Data from Preqin, the private assets data specialist, showed that private equity funds had almost $1.1trn (€843bn) in “dry powder” available to invest at the end of June. This included the combined value of capital committed to private equity and venture capital funds but not yet invested by managers.
The high net level of distributions also indicated that the size of private equity portfolios could be shrinking, according to De Laval, if uncalled capital is excluded.
“More funds are being raised, but the actual residual value is probably going down to a certain degree,” he told IPE. “It is not as fast growing as it may look at first, because private equity managers are struggling at the moment to source as much as they can.
“They are harvesting the good deals of the past, but now they are struggling to get to the next level in terms of how many deals they can make.”

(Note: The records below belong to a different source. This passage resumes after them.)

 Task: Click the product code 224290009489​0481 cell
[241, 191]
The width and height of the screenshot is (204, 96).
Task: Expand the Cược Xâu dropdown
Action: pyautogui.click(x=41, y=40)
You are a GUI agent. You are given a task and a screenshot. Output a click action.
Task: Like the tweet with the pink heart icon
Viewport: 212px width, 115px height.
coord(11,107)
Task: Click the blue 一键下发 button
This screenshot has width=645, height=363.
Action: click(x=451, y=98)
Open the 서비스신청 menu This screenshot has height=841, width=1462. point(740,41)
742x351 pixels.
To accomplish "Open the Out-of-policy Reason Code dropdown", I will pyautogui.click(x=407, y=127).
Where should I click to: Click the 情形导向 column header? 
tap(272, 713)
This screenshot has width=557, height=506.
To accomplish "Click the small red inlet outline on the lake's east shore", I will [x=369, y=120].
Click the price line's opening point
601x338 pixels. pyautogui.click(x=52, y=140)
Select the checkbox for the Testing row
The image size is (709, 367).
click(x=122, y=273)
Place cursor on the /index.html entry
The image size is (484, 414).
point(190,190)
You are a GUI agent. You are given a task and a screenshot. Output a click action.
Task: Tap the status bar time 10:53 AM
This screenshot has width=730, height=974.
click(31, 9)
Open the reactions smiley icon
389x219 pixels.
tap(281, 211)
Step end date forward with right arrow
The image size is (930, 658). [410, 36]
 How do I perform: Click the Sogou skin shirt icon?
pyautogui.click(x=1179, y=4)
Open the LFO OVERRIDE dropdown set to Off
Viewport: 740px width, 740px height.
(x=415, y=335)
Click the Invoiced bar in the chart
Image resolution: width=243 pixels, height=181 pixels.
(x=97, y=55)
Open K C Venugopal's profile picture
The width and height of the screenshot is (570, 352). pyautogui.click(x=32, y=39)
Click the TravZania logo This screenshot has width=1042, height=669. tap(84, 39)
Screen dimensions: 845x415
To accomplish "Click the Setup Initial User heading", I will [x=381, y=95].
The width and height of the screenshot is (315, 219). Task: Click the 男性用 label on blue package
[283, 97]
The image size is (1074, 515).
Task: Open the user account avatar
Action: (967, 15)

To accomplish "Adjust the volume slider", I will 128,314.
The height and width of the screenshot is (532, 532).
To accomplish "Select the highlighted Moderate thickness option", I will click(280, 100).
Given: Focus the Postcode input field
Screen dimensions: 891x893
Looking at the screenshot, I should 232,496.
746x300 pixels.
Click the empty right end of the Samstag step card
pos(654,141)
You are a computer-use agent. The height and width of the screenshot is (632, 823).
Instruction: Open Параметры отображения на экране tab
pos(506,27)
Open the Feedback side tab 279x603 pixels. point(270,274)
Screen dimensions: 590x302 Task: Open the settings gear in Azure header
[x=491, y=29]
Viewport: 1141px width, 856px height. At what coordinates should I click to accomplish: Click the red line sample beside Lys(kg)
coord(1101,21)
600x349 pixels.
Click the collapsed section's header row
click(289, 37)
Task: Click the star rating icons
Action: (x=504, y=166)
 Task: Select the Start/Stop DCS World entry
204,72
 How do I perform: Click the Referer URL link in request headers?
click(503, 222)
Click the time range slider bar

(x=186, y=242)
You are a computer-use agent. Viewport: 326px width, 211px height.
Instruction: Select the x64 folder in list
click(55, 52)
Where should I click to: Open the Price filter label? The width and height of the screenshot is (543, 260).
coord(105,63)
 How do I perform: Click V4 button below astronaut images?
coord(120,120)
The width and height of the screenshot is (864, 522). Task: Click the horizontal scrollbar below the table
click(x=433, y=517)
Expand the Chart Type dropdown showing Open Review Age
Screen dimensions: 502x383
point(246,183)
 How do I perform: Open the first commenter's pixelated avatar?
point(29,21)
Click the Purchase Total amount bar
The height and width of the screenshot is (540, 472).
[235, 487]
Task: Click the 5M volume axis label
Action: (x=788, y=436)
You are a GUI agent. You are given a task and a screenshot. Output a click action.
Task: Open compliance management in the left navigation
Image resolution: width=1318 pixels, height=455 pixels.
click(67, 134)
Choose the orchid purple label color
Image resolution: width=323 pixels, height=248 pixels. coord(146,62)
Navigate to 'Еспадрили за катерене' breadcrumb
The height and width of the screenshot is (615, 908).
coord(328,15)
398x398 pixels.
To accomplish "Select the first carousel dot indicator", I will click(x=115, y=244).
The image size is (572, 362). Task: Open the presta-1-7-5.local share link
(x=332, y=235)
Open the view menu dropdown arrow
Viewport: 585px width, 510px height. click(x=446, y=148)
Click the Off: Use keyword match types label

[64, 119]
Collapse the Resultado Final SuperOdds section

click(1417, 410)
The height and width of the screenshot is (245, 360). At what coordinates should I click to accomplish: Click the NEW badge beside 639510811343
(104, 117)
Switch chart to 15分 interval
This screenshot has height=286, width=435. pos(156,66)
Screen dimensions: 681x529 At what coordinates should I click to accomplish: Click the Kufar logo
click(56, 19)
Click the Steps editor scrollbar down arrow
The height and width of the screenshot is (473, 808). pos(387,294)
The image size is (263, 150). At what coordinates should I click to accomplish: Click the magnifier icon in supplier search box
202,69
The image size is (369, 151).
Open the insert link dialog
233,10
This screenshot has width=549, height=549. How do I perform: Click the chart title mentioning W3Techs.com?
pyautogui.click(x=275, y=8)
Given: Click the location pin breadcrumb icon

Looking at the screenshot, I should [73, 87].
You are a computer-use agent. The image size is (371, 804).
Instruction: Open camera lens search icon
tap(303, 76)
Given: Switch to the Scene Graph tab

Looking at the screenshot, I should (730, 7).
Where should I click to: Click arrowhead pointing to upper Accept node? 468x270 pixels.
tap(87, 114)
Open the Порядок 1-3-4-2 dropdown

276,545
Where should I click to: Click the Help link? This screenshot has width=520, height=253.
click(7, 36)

While this meant managers were not rushing to spend money, he said, investors allocating to private equity funds could be more worried about managers struggling to source good deals.
As an investor, he said, “as much as I don’t want [managers] to make bad deals I also want them to make good deals”.
Investors could choose to become “even more picky” when selecting managers, De Laval added, ensuring that they can source sufficiently high-quality deals regularly, as well as raise enough capital.
“That probably shows that the main bottleneck for private equity to continue to thrive is not so much on the fundraising task but on the sourcing step of the private equity lifecycle,” he said.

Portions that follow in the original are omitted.